◆ 本文 ◆

==================================================

子連れV3 死のスカイダイビング!(『仮面ライダーV3』第38話)

あらすじ

山中の送電設備の鉄塔で保線作業をしていた保線員二名が、行方不明になった翌日に白骨死体で発見された。デストロンの関与を疑った志郎は、現場へ向かう道中、一人の男の子・ツヨシと出会う。父親と二人で、出産帰省している母親の元へ向かっていたのだが、父親が沢へ水を汲みに行ったまま戻らないという。志郎はツヨシと二人で父親の姿を探すが、そこをツバサ軍団第三の戦士・殺人ドクガーラに襲撃される。変身するいとまもなく、志郎はドクガーラによって空高く持ち上げられ、上空からたたき落とされてしまう。

志郎を殺したと意気揚々のドクガーラ。しかし、志郎は怪我を負いつつも生きていた。ドクガーラは捕らえていたツヨシの父親に化けて、再び志郎達を騙して崖下にトラックごと転落させようとするが、これも寸前で志郎が踏みとどまって失敗する。

志郎はツヨシを連れたままでは危険だと判断し、本部に詰めていた純子を呼び出すが、その純子も志郎に合流する前にデストロンの手に落ちた。やむなくツヨシを待たせて純子と父親の捜索に向かう志郎を、三度ドクガーラが襲撃。万を持してV3に変身した志郎は、そのままアジトへと踏み込んで父親と純子を救出する。

アジトの外へと戦場を移すと、ドクガーラともみ合うツヨシを助け出し、自らの背中に背負ってドクガーラと対峙するV3。最初の大戦と同様に、ツヨシ共々上空高く持ち上げた上で落下させられるが、V3はハリケーンを呼び出すことで墜落の危機を回避。そのまま空中でハリケーンを操作してドクガーラを跳ね殺した。

ツヨシと父親は無事に再会し、二人揃って新しい家族と対面を果たすことができた。志郎と純子は幸せな一家と笑顔で別れ、本部へと戻っていくのであった。

==================================================

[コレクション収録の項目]

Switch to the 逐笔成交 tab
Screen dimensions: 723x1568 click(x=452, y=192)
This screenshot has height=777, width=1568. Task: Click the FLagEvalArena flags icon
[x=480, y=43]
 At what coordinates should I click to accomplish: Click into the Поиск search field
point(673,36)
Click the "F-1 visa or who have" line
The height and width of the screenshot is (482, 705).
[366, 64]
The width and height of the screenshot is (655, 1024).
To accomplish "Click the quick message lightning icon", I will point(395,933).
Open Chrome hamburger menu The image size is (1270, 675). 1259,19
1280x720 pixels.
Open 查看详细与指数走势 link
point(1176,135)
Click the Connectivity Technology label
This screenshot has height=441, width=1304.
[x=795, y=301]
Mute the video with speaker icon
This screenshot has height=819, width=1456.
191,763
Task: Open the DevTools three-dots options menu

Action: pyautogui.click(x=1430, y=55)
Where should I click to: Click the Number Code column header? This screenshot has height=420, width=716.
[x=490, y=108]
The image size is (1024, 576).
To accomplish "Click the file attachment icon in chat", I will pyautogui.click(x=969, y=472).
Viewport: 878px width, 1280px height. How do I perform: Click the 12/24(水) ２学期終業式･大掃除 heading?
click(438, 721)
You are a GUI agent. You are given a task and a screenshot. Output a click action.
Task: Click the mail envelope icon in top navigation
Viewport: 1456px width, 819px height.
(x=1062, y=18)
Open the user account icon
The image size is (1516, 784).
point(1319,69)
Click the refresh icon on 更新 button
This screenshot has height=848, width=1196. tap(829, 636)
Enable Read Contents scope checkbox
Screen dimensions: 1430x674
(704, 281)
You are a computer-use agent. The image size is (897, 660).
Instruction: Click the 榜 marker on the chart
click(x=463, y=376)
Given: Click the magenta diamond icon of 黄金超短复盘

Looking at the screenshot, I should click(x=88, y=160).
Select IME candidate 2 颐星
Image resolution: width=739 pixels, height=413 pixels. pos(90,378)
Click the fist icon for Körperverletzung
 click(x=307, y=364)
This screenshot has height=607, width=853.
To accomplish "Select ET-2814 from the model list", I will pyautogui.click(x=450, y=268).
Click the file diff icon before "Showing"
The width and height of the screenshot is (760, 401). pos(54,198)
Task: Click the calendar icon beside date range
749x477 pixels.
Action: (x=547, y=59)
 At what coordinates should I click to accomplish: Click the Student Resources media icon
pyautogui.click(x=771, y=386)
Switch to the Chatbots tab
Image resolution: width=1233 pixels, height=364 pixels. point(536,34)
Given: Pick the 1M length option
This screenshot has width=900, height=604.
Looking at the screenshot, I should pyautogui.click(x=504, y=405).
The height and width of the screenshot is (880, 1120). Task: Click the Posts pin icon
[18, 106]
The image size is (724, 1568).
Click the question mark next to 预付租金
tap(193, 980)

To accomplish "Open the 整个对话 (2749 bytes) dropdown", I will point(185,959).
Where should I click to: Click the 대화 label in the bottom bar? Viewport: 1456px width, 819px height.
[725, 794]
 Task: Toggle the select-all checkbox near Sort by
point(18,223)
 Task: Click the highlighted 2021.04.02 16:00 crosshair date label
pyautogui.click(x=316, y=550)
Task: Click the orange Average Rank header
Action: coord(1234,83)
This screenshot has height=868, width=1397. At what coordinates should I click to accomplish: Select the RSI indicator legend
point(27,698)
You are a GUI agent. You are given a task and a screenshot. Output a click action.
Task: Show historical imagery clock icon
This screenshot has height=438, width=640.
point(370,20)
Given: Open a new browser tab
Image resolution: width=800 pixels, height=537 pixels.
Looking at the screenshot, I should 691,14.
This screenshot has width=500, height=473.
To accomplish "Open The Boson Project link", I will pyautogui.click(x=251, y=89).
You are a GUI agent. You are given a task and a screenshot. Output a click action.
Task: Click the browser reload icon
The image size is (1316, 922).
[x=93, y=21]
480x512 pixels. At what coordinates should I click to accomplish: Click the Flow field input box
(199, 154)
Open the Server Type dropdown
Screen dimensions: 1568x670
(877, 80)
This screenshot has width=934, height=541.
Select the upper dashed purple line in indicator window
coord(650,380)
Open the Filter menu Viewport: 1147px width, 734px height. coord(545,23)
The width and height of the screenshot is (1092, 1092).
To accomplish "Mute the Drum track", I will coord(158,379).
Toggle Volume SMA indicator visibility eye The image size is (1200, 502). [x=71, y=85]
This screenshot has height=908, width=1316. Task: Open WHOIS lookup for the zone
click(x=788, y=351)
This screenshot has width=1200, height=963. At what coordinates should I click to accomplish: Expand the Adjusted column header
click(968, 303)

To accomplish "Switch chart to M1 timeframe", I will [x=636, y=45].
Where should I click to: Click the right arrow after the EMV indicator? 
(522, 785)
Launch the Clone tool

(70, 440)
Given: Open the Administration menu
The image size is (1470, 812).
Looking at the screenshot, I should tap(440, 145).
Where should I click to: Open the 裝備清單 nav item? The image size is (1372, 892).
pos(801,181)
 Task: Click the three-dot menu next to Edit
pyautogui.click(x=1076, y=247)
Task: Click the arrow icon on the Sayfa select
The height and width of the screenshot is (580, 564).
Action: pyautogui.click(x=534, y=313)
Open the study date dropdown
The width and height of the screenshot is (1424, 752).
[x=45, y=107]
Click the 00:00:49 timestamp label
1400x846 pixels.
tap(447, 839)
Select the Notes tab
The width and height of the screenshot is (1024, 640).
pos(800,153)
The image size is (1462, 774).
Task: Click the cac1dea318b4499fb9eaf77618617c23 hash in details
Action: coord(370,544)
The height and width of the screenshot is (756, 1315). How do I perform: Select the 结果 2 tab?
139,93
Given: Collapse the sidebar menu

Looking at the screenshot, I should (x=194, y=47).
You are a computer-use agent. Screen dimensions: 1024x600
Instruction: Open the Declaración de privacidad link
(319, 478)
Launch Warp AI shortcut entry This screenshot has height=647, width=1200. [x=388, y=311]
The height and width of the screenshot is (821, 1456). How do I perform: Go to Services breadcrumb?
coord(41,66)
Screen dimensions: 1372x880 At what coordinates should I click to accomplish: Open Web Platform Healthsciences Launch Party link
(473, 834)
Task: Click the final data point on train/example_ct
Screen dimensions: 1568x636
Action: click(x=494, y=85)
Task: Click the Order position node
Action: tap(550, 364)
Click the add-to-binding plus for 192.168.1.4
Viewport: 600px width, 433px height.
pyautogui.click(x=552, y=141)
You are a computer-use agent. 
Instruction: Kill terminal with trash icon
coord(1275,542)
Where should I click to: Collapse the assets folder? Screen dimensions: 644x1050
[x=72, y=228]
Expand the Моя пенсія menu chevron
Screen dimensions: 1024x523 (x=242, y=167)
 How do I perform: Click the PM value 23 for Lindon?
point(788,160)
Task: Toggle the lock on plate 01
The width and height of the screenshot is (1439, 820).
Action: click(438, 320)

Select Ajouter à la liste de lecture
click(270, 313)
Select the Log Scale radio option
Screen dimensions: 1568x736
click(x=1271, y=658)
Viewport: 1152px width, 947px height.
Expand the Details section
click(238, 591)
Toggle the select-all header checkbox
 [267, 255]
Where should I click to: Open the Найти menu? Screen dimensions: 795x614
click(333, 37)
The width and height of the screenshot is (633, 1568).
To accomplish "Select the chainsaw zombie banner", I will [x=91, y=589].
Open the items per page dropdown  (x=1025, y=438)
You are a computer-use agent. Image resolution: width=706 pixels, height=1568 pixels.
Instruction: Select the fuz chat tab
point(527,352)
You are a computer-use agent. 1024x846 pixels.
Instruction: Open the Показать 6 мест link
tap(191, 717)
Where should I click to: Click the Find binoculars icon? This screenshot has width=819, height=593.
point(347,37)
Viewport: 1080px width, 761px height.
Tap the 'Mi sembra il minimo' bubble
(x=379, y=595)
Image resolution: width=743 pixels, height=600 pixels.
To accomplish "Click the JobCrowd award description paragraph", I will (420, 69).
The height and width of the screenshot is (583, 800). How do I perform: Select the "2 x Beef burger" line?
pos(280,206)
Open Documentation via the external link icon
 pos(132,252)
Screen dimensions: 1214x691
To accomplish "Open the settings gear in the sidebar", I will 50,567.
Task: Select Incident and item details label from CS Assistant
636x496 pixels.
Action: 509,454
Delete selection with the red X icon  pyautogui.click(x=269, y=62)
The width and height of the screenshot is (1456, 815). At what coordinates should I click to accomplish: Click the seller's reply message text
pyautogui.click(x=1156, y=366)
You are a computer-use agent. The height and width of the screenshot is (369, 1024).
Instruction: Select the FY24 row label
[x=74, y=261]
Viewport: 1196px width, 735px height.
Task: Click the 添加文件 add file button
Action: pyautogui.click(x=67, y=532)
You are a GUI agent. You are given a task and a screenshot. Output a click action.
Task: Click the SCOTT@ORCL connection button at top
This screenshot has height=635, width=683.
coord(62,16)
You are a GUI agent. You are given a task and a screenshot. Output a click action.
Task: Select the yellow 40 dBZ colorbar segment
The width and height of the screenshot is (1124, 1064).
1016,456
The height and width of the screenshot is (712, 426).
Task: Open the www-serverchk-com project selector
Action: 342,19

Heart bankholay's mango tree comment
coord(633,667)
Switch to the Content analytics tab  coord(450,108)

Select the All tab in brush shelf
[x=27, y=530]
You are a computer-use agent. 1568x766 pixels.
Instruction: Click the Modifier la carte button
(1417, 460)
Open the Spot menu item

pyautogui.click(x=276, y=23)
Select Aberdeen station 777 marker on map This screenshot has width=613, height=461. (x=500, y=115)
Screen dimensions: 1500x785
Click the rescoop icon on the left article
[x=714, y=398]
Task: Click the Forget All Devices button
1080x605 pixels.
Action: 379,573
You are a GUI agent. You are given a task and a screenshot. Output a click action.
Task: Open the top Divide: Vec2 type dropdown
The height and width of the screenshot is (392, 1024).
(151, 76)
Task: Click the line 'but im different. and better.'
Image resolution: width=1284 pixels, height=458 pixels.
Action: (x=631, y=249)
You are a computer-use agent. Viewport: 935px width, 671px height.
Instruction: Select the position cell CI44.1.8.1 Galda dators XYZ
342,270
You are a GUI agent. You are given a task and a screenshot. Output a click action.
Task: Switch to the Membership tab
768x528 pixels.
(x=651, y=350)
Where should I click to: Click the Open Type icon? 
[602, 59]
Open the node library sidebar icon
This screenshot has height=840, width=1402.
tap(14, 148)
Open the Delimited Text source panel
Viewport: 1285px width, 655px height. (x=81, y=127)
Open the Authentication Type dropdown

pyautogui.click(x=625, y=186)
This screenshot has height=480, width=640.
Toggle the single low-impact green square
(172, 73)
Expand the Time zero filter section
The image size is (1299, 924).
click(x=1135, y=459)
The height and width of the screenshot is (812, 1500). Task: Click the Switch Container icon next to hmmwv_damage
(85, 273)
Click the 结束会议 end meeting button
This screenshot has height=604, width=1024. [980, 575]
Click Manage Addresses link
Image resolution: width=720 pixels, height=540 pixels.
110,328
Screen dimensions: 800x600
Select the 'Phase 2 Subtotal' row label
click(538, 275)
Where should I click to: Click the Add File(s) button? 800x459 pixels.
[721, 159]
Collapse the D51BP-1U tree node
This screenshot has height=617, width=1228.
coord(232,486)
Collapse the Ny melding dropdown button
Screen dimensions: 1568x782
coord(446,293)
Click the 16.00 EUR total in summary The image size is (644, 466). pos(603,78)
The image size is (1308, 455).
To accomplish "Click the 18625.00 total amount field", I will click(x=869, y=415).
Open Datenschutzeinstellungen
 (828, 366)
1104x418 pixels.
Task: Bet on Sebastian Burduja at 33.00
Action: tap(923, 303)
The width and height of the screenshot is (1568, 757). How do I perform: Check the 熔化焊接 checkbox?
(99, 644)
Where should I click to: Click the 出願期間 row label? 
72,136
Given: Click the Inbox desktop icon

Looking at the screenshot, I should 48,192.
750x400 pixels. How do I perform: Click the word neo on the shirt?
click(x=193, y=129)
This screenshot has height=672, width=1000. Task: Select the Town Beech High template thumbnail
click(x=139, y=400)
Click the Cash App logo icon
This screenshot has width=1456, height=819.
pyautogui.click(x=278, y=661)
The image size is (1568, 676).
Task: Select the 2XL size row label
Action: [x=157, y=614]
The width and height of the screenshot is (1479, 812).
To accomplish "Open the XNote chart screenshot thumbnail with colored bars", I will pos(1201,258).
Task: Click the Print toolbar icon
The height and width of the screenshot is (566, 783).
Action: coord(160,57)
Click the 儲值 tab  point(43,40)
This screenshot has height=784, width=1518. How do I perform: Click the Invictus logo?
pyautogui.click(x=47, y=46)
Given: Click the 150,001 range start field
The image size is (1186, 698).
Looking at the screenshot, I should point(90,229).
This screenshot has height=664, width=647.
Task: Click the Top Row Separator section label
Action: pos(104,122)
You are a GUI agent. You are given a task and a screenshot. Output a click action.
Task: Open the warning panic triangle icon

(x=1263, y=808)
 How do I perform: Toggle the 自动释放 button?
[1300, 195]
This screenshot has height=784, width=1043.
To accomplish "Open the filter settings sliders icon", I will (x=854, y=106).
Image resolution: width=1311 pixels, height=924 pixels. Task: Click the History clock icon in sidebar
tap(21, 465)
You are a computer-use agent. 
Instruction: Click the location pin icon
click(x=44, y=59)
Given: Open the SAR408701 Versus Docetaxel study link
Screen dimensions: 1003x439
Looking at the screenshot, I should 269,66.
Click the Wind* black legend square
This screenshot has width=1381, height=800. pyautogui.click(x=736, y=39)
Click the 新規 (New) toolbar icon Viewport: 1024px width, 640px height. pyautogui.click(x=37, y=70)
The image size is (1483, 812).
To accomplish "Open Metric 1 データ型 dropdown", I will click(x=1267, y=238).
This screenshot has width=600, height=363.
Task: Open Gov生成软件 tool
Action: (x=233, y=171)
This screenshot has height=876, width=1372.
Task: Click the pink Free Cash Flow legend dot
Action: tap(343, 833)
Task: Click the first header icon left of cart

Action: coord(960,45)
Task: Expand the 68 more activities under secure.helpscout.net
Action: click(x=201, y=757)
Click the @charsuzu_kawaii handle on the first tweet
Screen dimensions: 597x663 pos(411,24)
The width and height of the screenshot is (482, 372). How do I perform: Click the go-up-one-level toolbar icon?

==================================================

◆ 課題 1 ◆
『仮面ライダーV3』第38話のあらすじでは、殺人ドクガーラはツバサ軍団の何番目の戦士とされていますか。
◆ 課題 2 ◆
第38話のあらすじから、「山中の送電設備の鉄塔で保線作」で始まり「部へと戻っていくのであった。」で終わる部分を、一字も変えずに書き写してください。

◆ 解答全文 1 ◆
第三の戦士です。

◆ 解答全文 2 ◆
山中の送電設備の鉄塔で保線作業をしていた保線員二名が、行方不明になった翌日に白骨死体で発見された。デストロンの関与を疑った志郎は、現場へ向かう道中、一人の男の子・ツヨシと出会う。父親と二人で、出産帰省している母親の元へ向かっていたのだが、父親が沢へ水を汲みに行ったまま戻らないという。志郎はツヨシと二人で父親の姿を探すが、そこをツバサ軍団第三の戦士・殺人ドクガーラに襲撃される。変身するいとまもなく、志郎はドクガーラによって空高く持ち上げられ、上空からたたき落とされてしまう。

志郎を殺したと意気揚々のドクガーラ。しかし、志郎は怪我を負いつつも生きていた。ドクガーラは捕らえていたツヨシの父親に化けて、再び志郎達を騙して崖下にトラックごと転落させようとするが、これも寸前で志郎が踏みとどまって失敗する。

志郎はツヨシを連れたままでは危険だと判断し、本部に詰めていた純子を呼び出すが、その純子も志郎に合流する前にデストロンの手に落ちた。やむなくツヨシを待たせて純子と父親の捜索に向かう志郎を、三度ドクガーラが襲撃。万を持してV3に変身した志郎は、そのままアジトへと踏み込んで父親と純子を救出する。

アジトの外へと戦場を移すと、ドクガーラともみ合うツヨシを助け出し、自らの背中に背負ってドクガーラと対峙するV3。最初の大戦と同様に、ツヨシ共々上空高く持ち上げた上で落下させられるが、V3はハリケーンを呼び出すことで墜落の危機を回避。そのまま空中でハリケーンを操作してドクガーラを跳ね殺した。

ツヨシと父親は無事に再会し、二人揃って新しい家族と対面を果たすことができた。志郎と純子は幸せな一家と笑顔で別れ、本部へと戻っていくのであった。